◆ **The problem**:
The answer must be an exact reproduction of the lines from the start of the records below through the line containing "Image resolution: width=1012", and nothing more.
[[ Dataset records open ]]
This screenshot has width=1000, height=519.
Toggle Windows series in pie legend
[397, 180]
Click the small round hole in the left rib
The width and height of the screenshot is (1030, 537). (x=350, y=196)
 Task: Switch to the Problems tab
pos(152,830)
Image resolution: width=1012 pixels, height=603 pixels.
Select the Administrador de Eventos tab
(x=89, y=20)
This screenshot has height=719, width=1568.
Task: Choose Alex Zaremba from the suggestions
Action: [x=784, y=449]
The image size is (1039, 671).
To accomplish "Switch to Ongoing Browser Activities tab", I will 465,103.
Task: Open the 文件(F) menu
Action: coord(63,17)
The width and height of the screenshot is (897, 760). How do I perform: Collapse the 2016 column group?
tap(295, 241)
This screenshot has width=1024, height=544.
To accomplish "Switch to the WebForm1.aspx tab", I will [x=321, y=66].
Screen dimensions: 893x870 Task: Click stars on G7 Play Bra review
[[ Dataset records closed ]]
◆ **Answer**:
This screenshot has width=1000, height=519.
Toggle Windows series in pie legend
[397, 180]
Click the small round hole in the left rib
The width and height of the screenshot is (1030, 537). (x=350, y=196)
 Task: Switch to the Problems tab
pos(152,830)
Image resolution: width=1012 pixels, height=603 pixels.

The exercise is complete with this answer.